Nurel Javissyarqi
Dapat dikatakan hampir seluruh diriku, memulai mengeluarkan tulisan dari tubuh dengan sugesti. Di sinilah sebuah cara memunculkan nilai puitik yang bergelayutan dengan ringan. Kala melangkahkan segala kenangan, ingatan pun gejolak jiwa terus menggemuruh berharap dihaturkan melalui kalimah-kalimah. Pada lain tempat aku pernah mengatakan, sugesti suci ialah cinta.
Seolah kata-kataku, anak yang kulayarkan ingin selalu dimanja, apalagi saat perbaikan atau revisi. Berbondong dengan wajah riang memohon dimandikan dengan air kembang pengertian dalam bau-bauan harum wewarna di ruangan.
Di antara kata-kata bergandengan erat, kadang menjelma sepasukan tentara siap melabrak faham yang menghalangi. Segelombang laut berkelembutan hanyutkan pelena. Pun sesosok hantu hingga diriku ketakutan menyentuhnya, merinding bulu-bulu juga mengajak menangis dalam diam. Pula bermusuhan dengan kata-kata sendiri, seakan pesaing yang sulit ditundukkan.
Sebelum jauh kuucapkan terimaksih bung Athan, yang merelakan puisi indahnya kudedah dengan ngelanturing pesti, pestineng ngerti, titineng mongso. Ketika akan kusentuh puisi itu, kuambil buku sekenanya. Itulah cara jemariku berbicara, tanpa hasrat lebih dari dalam.
Terambillah Kitab Injil Barnabas untuk membongkar puisinya, tentu mencari kesesuai soal kematian. Namun saat membaca baru halaman pengantar berisi kesaksian, diriku tertidur lelap. Seakan Barnabas di sisiku dan kala terjaga berkata ia; kau sudah faham?
Lalu aku berfikir; bagaimana faham, membaca saja belum. Kitab itu masih di sampingku, diriku terus merasai ucapan Barnabas. Sampailah ke titik temu yang diterangkannya tidur itu saudara kematian. Ini sudah lumpah dalam filosofis Timur sampai merambahi dunia Barat. Lantas kita mengenali, ternyata Timur dan Barat dapat bersatu dalam kalimah hikmah.
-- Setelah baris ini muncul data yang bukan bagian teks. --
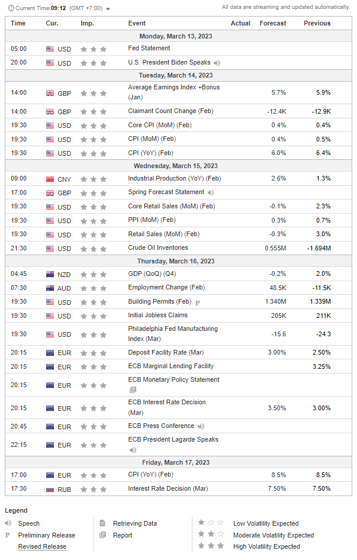This screenshot has height=560, width=357.
Task: Open the Crude Oil Inventories event
Action: point(158,248)
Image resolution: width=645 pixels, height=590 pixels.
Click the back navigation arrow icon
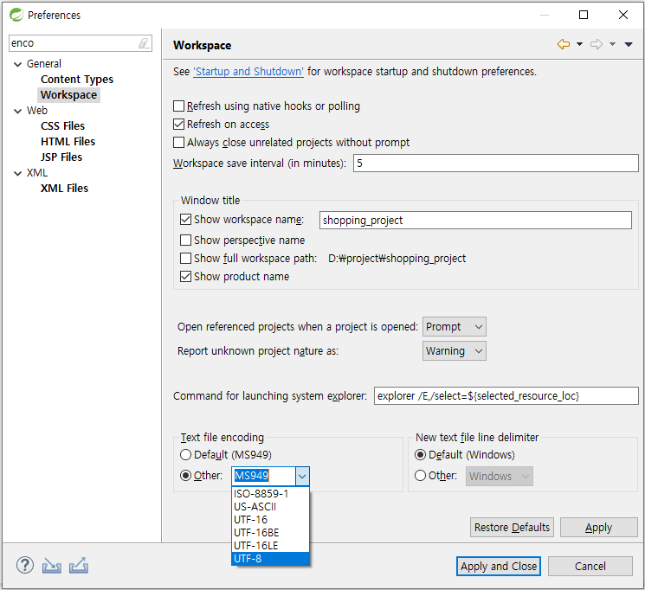point(563,44)
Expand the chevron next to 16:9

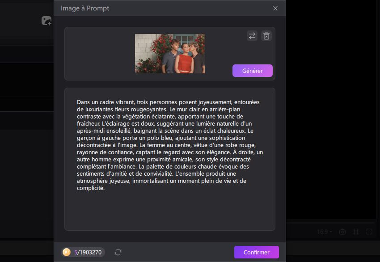331,232
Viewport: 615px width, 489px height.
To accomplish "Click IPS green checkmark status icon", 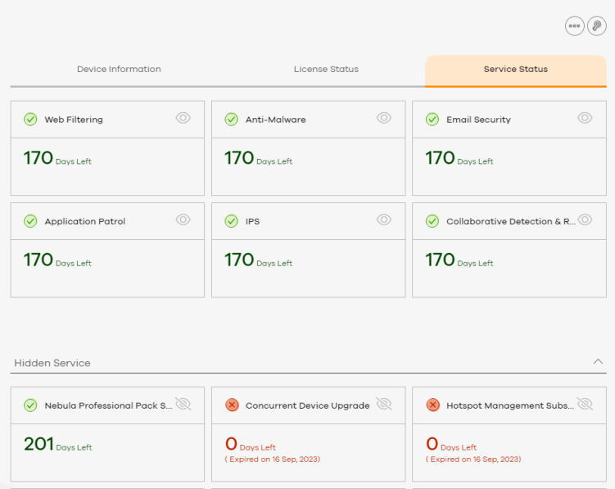I will (232, 221).
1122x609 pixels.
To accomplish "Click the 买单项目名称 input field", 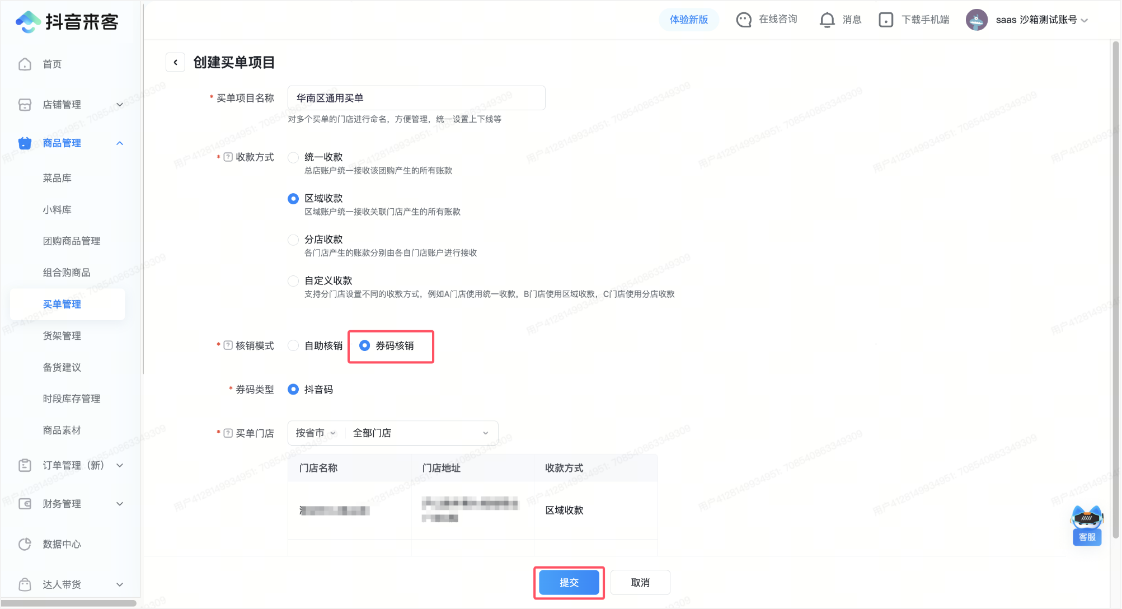I will pyautogui.click(x=416, y=97).
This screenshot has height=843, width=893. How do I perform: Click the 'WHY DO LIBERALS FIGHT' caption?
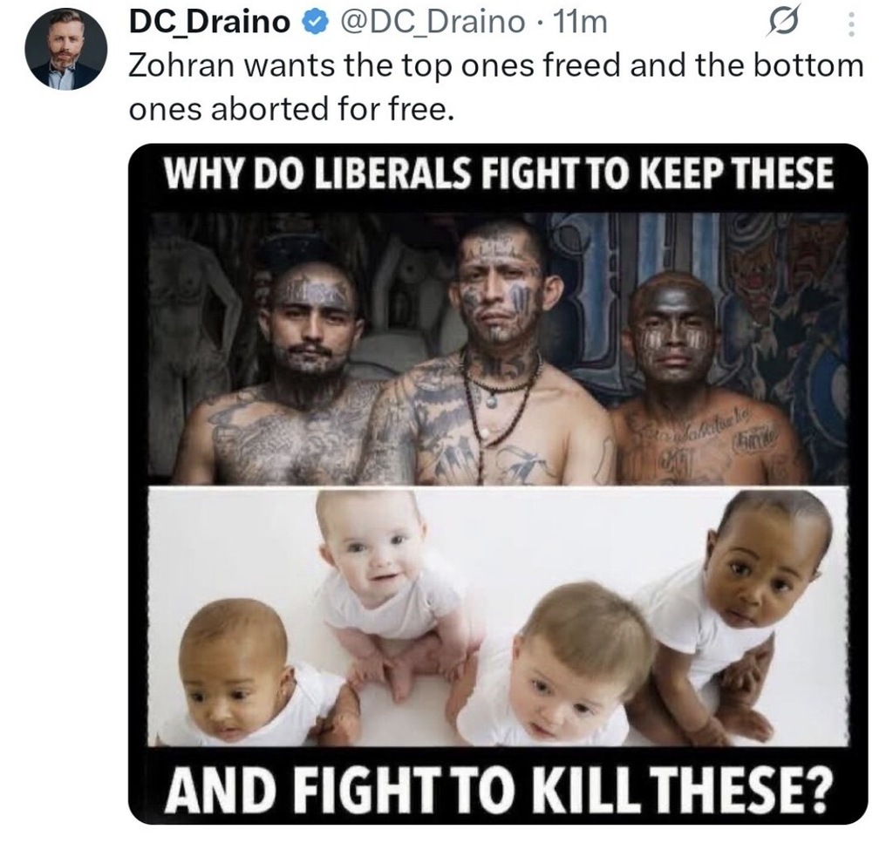(x=498, y=173)
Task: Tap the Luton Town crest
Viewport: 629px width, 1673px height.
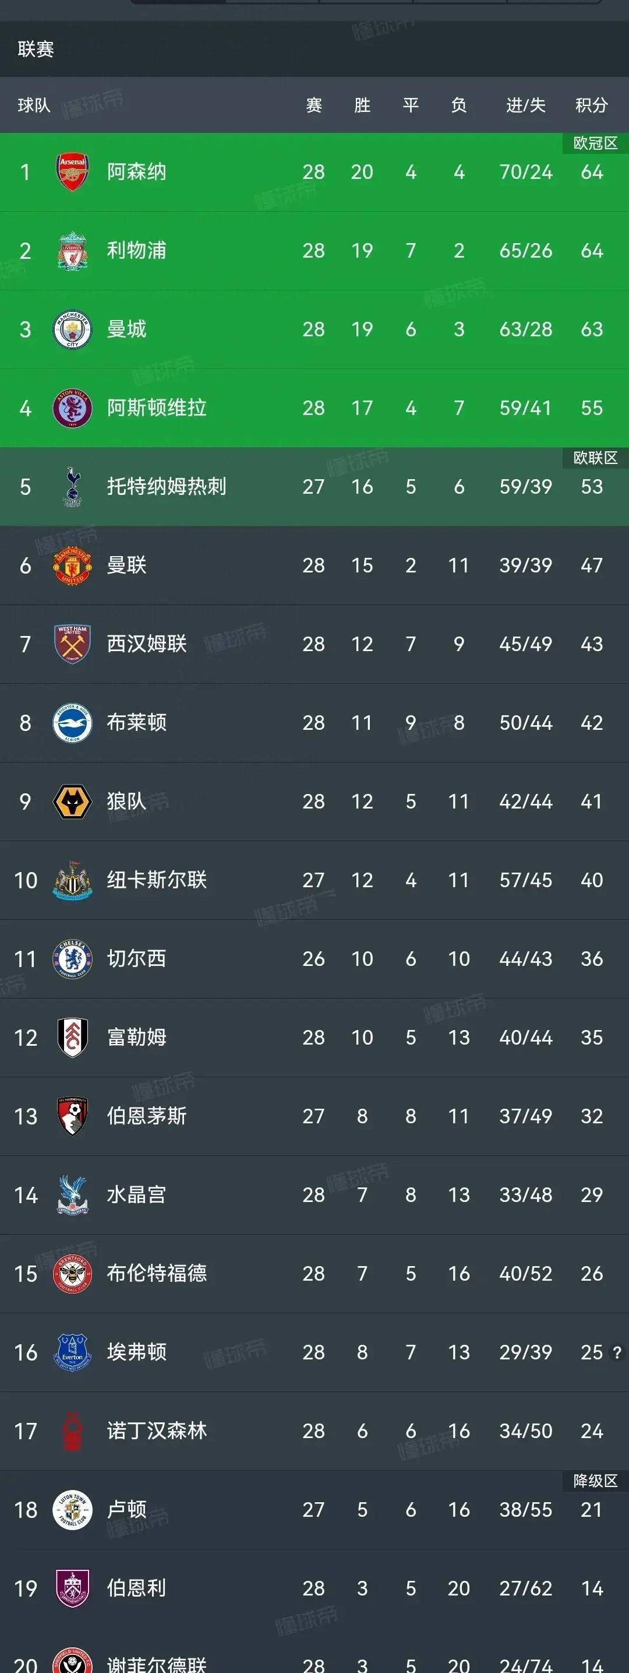Action: coord(72,1509)
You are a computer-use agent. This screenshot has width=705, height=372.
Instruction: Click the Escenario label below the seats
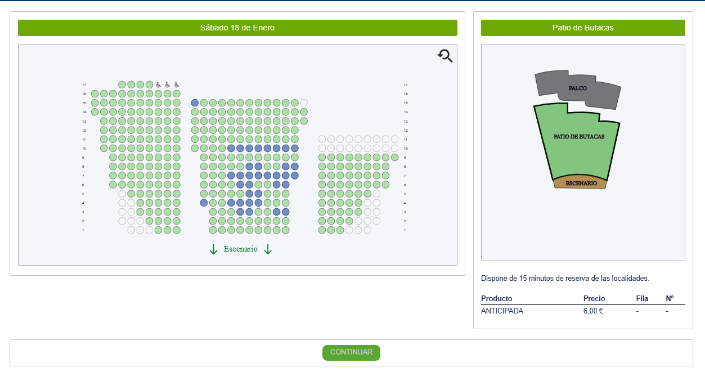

Terjemahan Injil Barnabas kubeli ditahun-tahun lalu, kalau tak keliru aku pun terhanyut membacanya. Kitab-kitab Suci memang indah kalimahnya, disamping dalam maknanya. Tetapi bagiku yang menceritakan keadaan surga lebih mempesona, saat membaca Kitab Bhagawadgita, dimana angin pun berwarna.
Kitab Barnabas kubeli di kota Babat, termasuk wilayah kabupaten Lamongan. Kota tua yang mengedarkan buku-buku klasik, tiada di toko-toko umum, penyebarannya juga terbatas, pun dimasuki buku-buku dari kota. Terbitan buku-buku dari Mesir pula masuk ke sana, melewati lorong aneh bagi tidak faham jalurnya.
Semacam lorong rahasia melalui para kulir, seolah menebarkan misi tertentu. Itu bagi buku-buku khusus yang hanya pemesan dan penjual yang tahu. Dan jangan harap orang asing dapat buku langkah. Maka setiap kali aku membaca buku dari pembelian di kota Babat, diriku berusaha obyektif tidak terprofokasi kalimahnya.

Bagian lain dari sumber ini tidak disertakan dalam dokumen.